Fall 2020

The Pandemic: A Sacramental Reading

José Granados

A slew of people have wondered recently how to live the pandemic from a Christian perspective. What sort of light does Christianity offer us to interpret the weight of this event in our history? And to face its challenges? In what follows, I would like to defend the following thesis: the key to understanding the pandemic is sacramental.

In order to see this, we could take as our starting point the pandemic’s epiphanic character, which has been a great sign in the flesh. The pandemic and lockdown have revealed, among other things, the hardship of life when our bodies are isolated from others or when we fear interpersonal relationships, deeply rooted as they are in the body; the need to understand health as a prior gift that is not entirely under our control; the poverty entailed in absolutizing this same health, thus reducing life to mere survival.

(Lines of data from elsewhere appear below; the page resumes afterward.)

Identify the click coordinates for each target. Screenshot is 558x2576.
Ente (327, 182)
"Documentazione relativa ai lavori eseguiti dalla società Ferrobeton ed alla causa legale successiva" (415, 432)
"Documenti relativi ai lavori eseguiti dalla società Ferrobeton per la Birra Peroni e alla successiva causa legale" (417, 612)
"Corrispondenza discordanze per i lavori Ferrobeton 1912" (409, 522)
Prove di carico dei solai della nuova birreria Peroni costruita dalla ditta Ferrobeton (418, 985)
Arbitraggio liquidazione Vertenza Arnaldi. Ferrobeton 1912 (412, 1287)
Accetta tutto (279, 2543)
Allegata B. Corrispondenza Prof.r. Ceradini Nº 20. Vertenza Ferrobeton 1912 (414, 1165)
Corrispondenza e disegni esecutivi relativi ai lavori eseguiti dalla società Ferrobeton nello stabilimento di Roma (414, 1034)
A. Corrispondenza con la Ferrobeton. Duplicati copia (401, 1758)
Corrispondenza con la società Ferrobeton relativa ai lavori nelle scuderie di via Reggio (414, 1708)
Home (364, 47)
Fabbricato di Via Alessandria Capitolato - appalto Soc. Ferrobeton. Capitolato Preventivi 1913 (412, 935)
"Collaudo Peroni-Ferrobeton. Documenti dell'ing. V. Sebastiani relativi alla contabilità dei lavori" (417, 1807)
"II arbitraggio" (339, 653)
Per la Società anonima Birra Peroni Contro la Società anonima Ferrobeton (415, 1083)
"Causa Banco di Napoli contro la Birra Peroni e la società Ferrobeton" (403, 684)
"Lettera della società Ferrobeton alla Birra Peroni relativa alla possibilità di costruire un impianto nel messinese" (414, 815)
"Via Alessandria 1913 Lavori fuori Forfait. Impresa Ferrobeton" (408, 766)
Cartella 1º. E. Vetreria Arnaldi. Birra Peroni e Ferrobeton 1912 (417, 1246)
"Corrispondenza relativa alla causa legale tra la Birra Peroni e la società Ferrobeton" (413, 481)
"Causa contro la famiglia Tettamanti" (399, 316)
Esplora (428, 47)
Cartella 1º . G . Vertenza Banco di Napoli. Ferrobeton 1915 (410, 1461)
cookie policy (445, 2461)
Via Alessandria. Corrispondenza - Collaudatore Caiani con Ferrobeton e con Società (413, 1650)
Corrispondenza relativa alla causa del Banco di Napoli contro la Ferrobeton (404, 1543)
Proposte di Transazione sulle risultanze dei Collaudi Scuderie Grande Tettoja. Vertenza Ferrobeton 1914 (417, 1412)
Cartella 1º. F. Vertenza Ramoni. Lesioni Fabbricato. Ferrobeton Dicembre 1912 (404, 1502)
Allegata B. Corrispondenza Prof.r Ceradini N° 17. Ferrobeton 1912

All this has been a sign for our generation, for such a way of living the body already prevailed in our society. In fact, society promotes the isolation of the body, a body that keeps its distance and is reduced by man (at least in thought) to an expression of his true “I.” This body cannot serve as the foundation for any sacrament, that is, for any opening of the body that would move man beyond himself. Is it possible that the pandemic, having thus exposed the poverty of such a way of living the body, could reawaken a nostalgia for the sacramental?